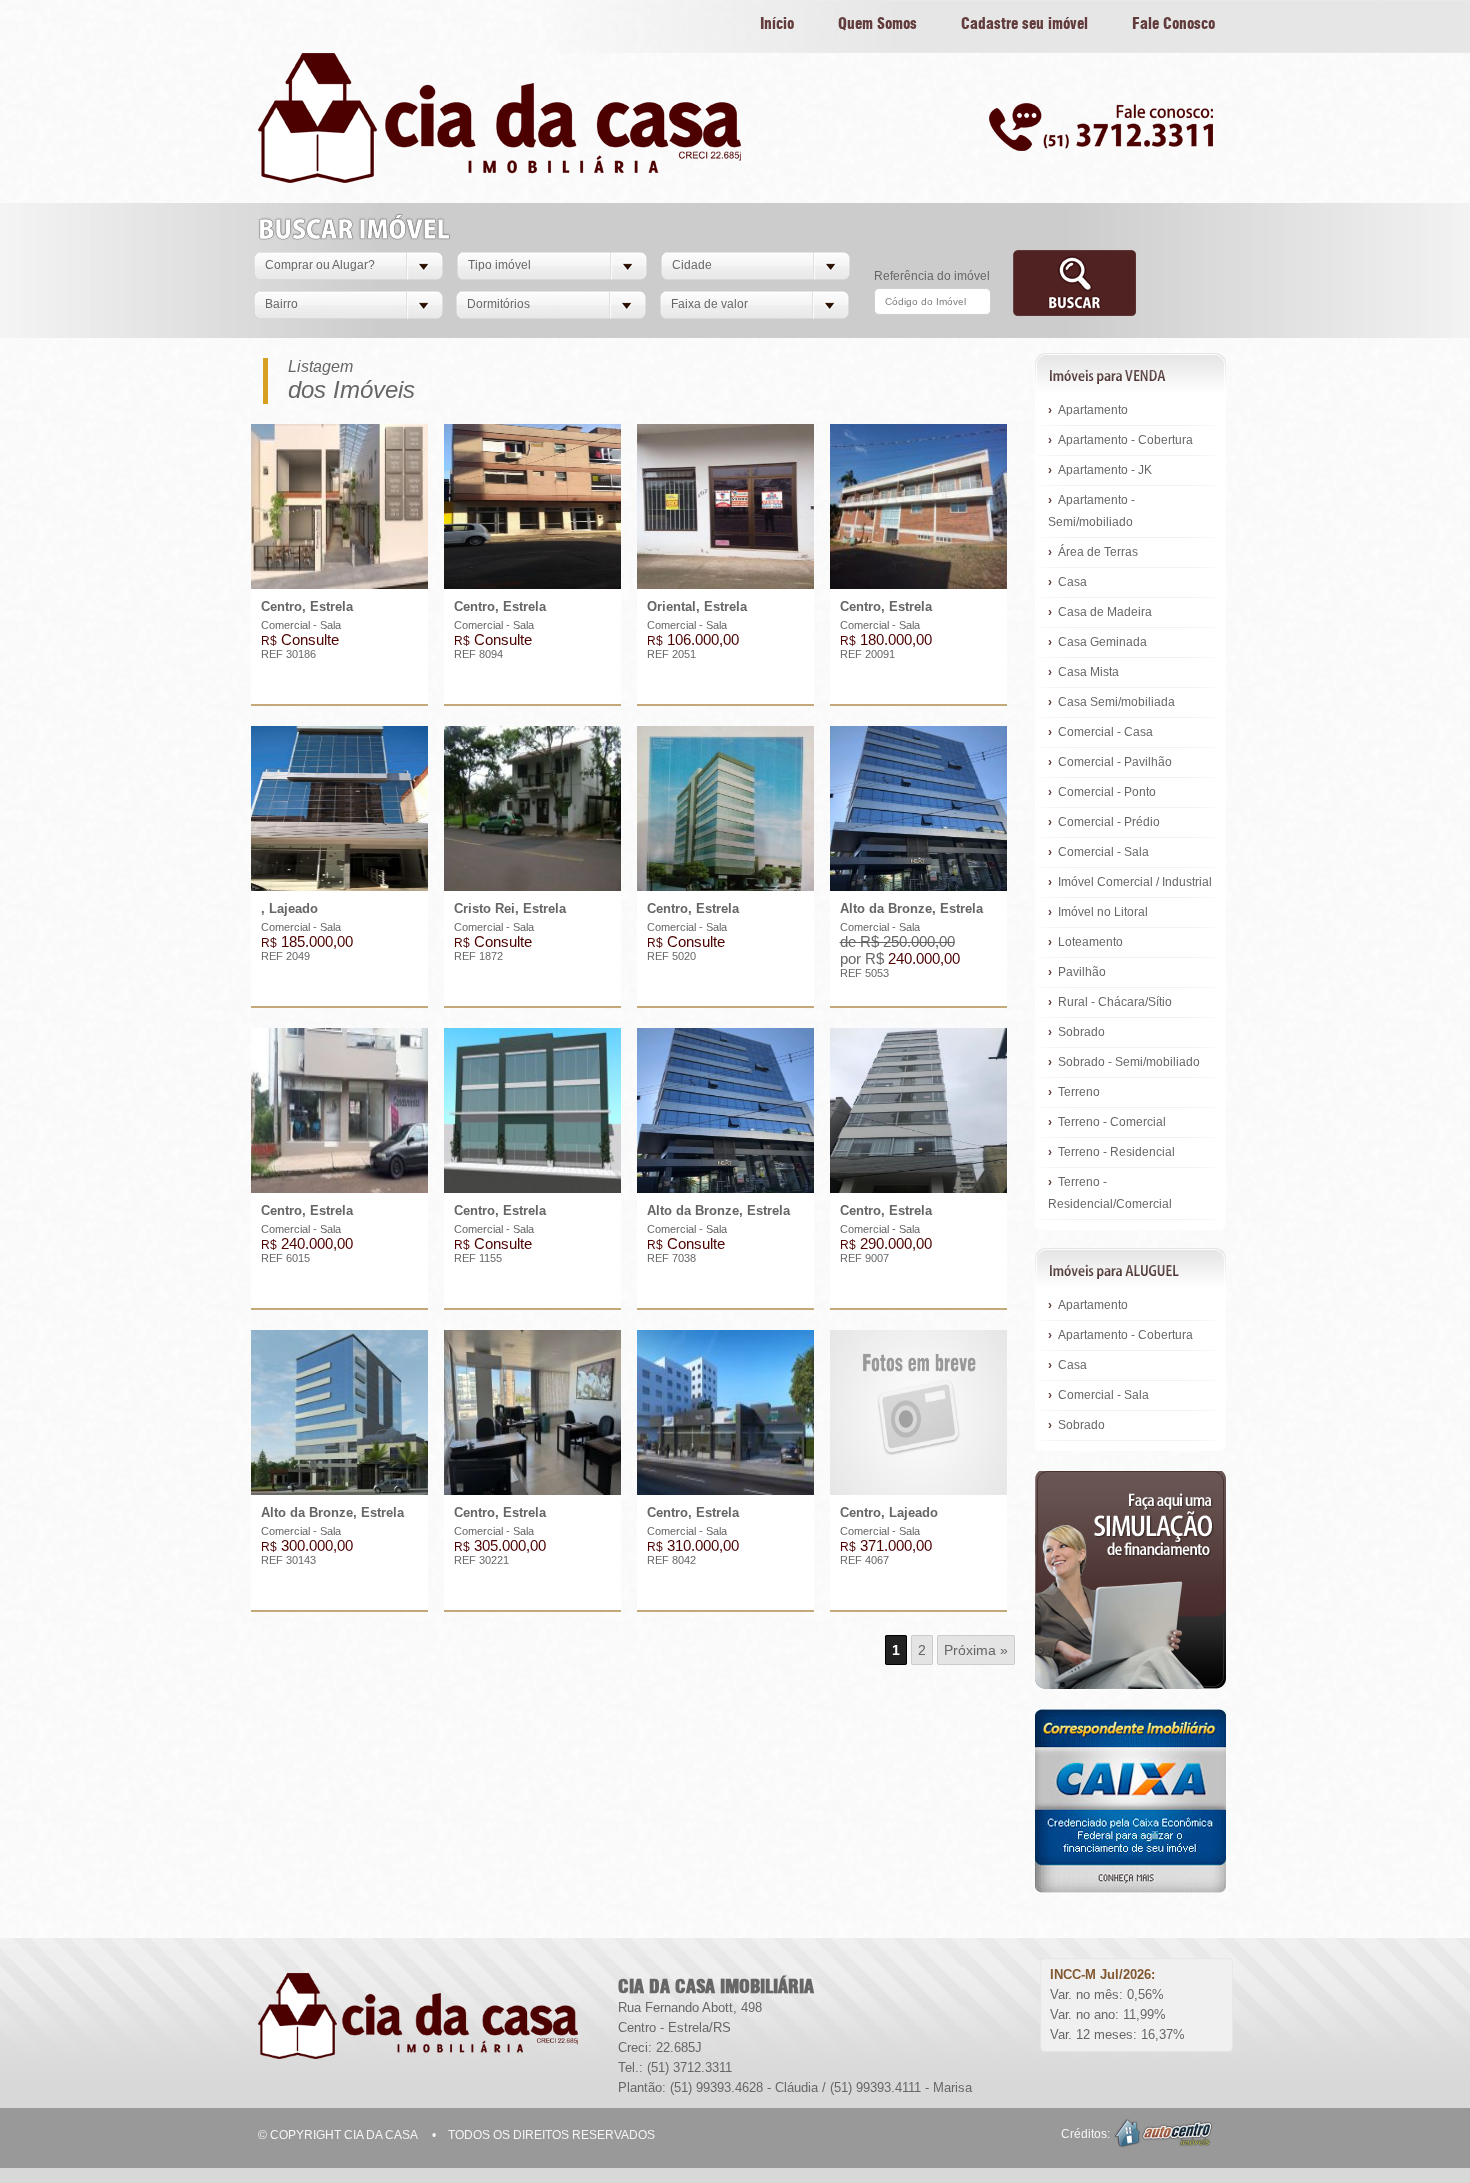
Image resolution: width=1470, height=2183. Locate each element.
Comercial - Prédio (1104, 822)
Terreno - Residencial (1111, 1152)
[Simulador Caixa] (1130, 1580)
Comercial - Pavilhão (1110, 762)
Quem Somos (877, 24)
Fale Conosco (1173, 24)
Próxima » (976, 1650)
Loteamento (1085, 942)
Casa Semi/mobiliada (1111, 702)
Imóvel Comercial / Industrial (1130, 882)
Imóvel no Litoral (1098, 912)
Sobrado (1076, 1032)
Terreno (1074, 1092)
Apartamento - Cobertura (1120, 440)
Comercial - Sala (1098, 852)
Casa (1067, 582)
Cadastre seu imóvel (1024, 24)
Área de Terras (1093, 552)
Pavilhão (1077, 972)
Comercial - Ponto (1102, 792)
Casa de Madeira (1100, 612)
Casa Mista (1083, 672)
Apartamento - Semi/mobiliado (1091, 511)
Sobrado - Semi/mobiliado (1124, 1062)
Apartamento (1088, 410)
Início (777, 24)
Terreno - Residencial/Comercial (1110, 1193)
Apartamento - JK (1100, 470)
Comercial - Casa (1100, 732)
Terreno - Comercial (1107, 1122)
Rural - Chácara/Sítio (1110, 1002)
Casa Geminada (1097, 642)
··········
=== What the exercise asks ===
Return the material exactly as written, except for any pictures it holds.

=== Exercise answer ===
Image resolution: width=1470, height=2183. Locate each element.
Comercial - Prédio (1104, 822)
Terreno - Residencial (1111, 1152)
[Simulador Caixa] (1130, 1580)
Comercial - Pavilhão (1110, 762)
Quem Somos (877, 24)
Fale Conosco (1173, 24)
Próxima » (976, 1650)
Loteamento (1085, 942)
Casa Semi/mobiliada (1111, 702)
Imóvel Comercial / Industrial (1130, 882)
Imóvel no Litoral (1098, 912)
Sobrado (1076, 1032)
Terreno (1074, 1092)
Apartamento - Cobertura (1120, 440)
Comercial - Sala (1098, 852)
Casa (1067, 582)
Cadastre seu imóvel (1024, 24)
Área de Terras (1093, 552)
Pavilhão (1077, 972)
Comercial - Ponto (1102, 792)
Casa de Madeira (1100, 612)
Casa Mista (1083, 672)
Apartamento - Semi/mobiliado (1091, 511)
Sobrado - Semi/mobiliado (1124, 1062)
Apartamento (1088, 410)
Início (777, 24)
Terreno - Residencial/Comercial (1110, 1193)
Apartamento - JK (1100, 470)
Comercial - Casa (1100, 732)
Terreno - Comercial (1107, 1122)
Rural - Chácara/Sítio (1110, 1002)
Casa Geminada (1097, 642)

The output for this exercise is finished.